Differential regulation of macrophage interleukin-1 (IL-1), IL-12, and CD80-CD86 by two bacterial toxins.

The ability of innate immune cells to differentially respond to various bacterial components provides a mechanism by which the acquired immune response may be tailored to specific pathogens. The response of innate immune cells to bacterial components provides regulatory signals to cognate immune cells. These signals include secreted cytokines and costimulatory molecules, and to a large extent they determine the quantitative and qualitative nature of the immune response. In order to determine if innate immune cells can differentially respond to bacterial components, we compared the responses of macrophages to two bacterially derived molecules, cholera toxin (CT) and lipopolysaccharide (LPS).
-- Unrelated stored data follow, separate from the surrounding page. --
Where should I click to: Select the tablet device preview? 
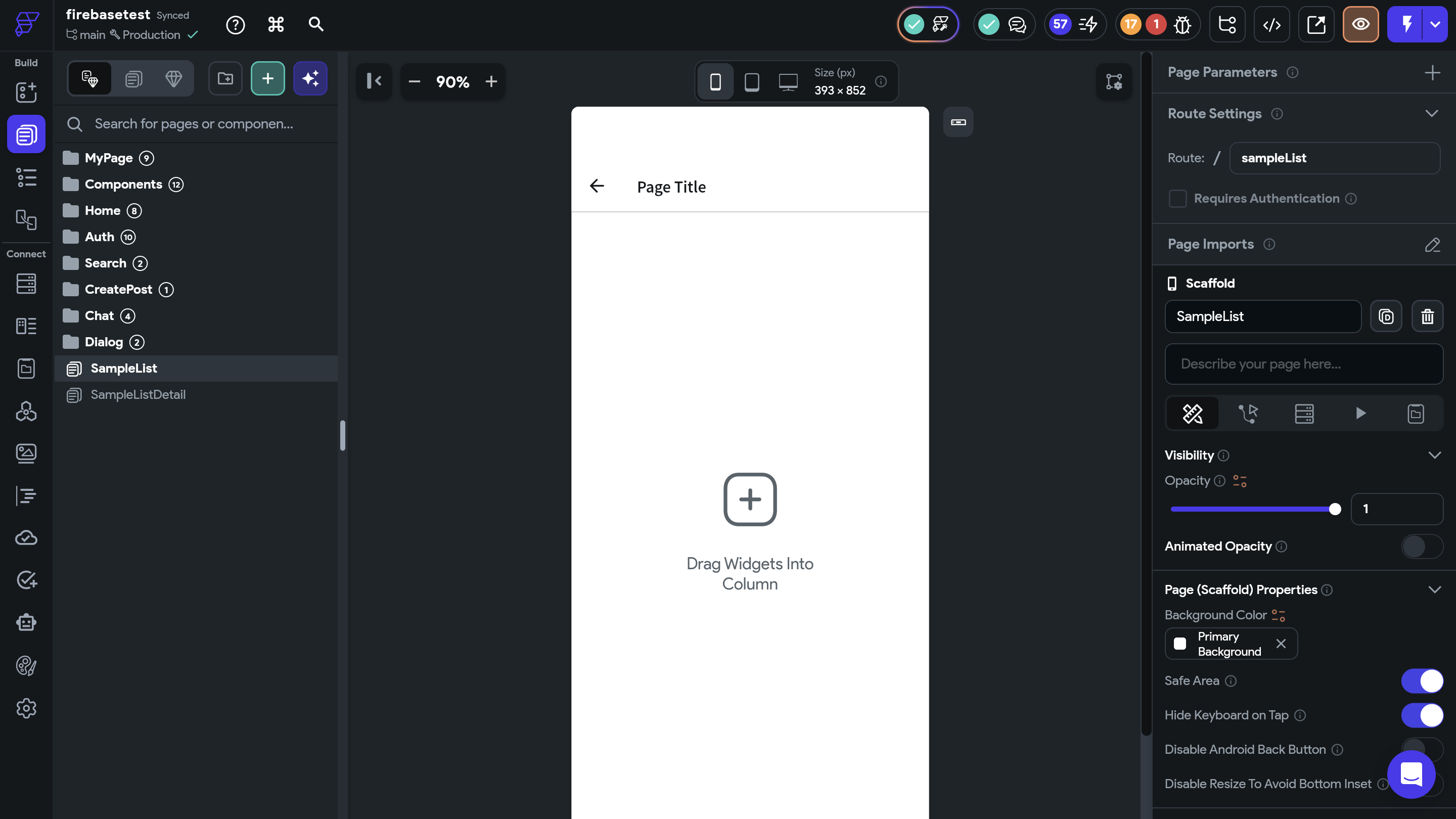[751, 82]
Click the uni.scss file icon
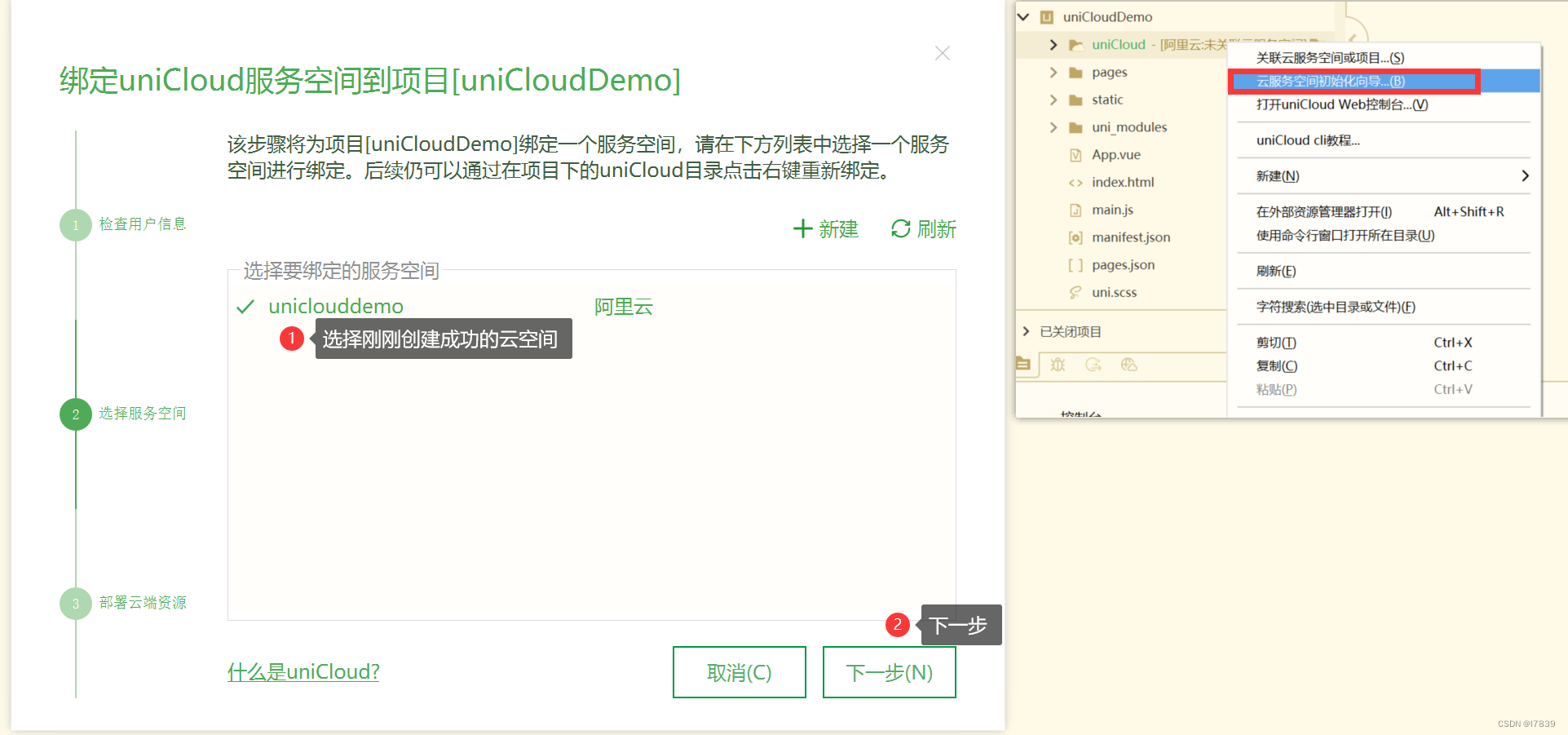The width and height of the screenshot is (1568, 735). (1076, 292)
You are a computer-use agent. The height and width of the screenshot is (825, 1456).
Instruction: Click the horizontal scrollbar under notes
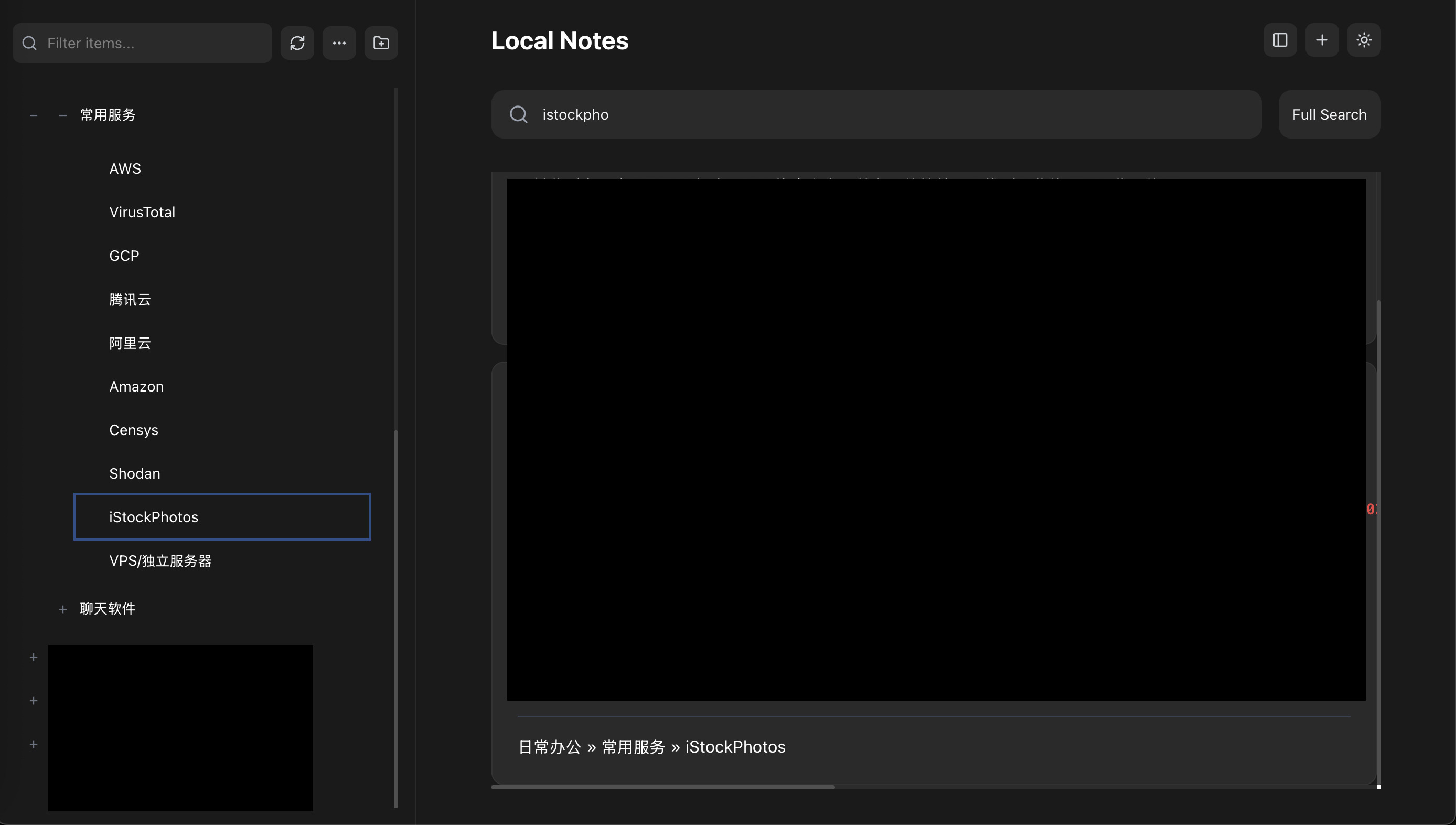[662, 787]
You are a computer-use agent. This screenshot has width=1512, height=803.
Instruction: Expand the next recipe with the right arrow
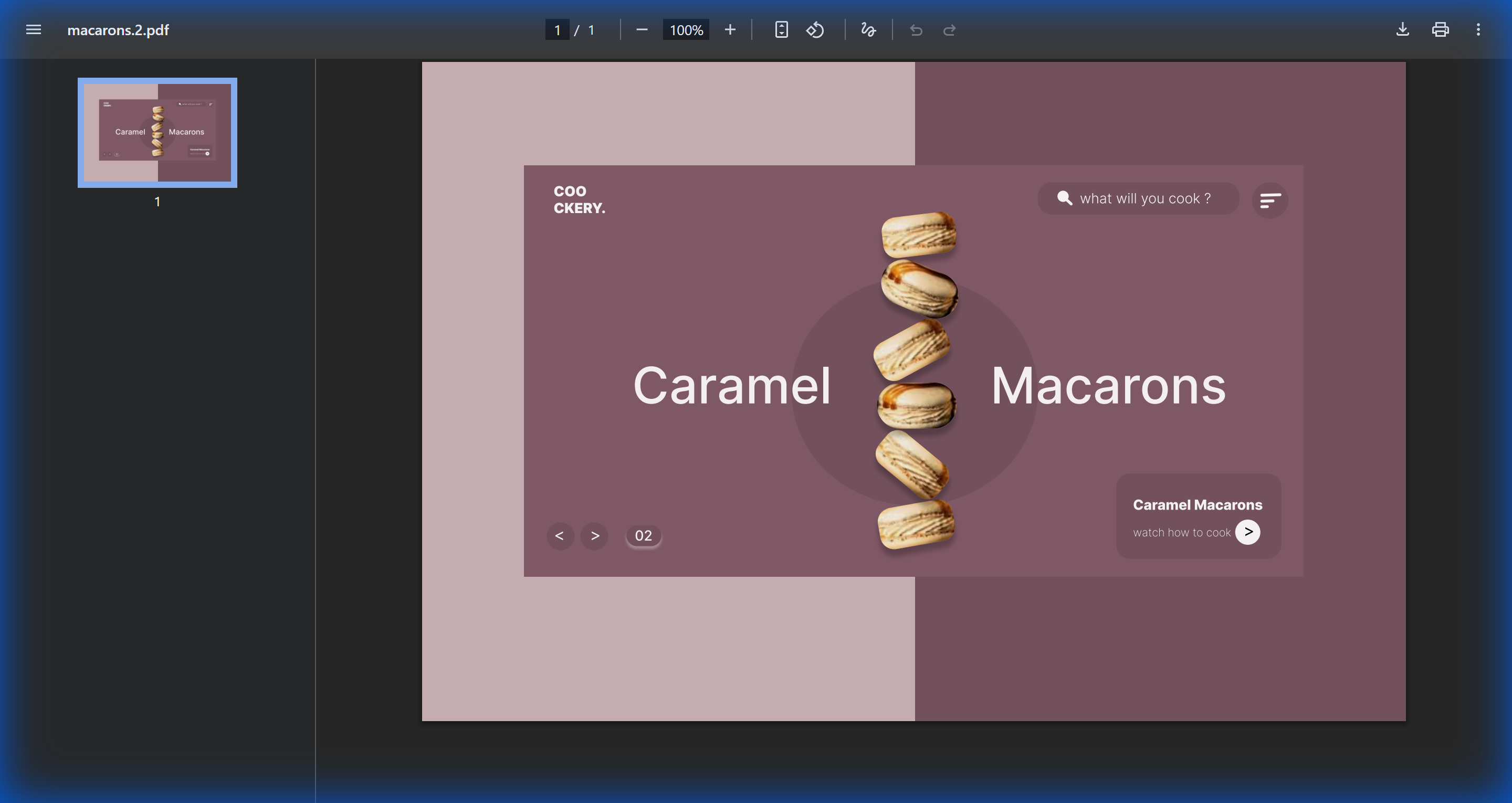point(595,536)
We found that CT and LPS differentially regulated the expression of interleukin-12 (IL-12) and CD80-CD86 but not that of IL-1beta. LPS and CT each induced IL-1beta expression in macrophages, while only LPS induced IL-12 and only CT induced CD80-CD86. These differences were markedly potentiated in gamma interferon (IFN-gamma)-treated macrophages, in which LPS potently induced IL-12 and CD80-CD86 expression. In contrast, IFN-gamma treatment had no effect on the expression of IL-1beta. These results define a molecular basis for the differential pathogenicities of bacterial toxins and are relevant to the design of vaccine adjuvants able to selectively induce desired types of immunity.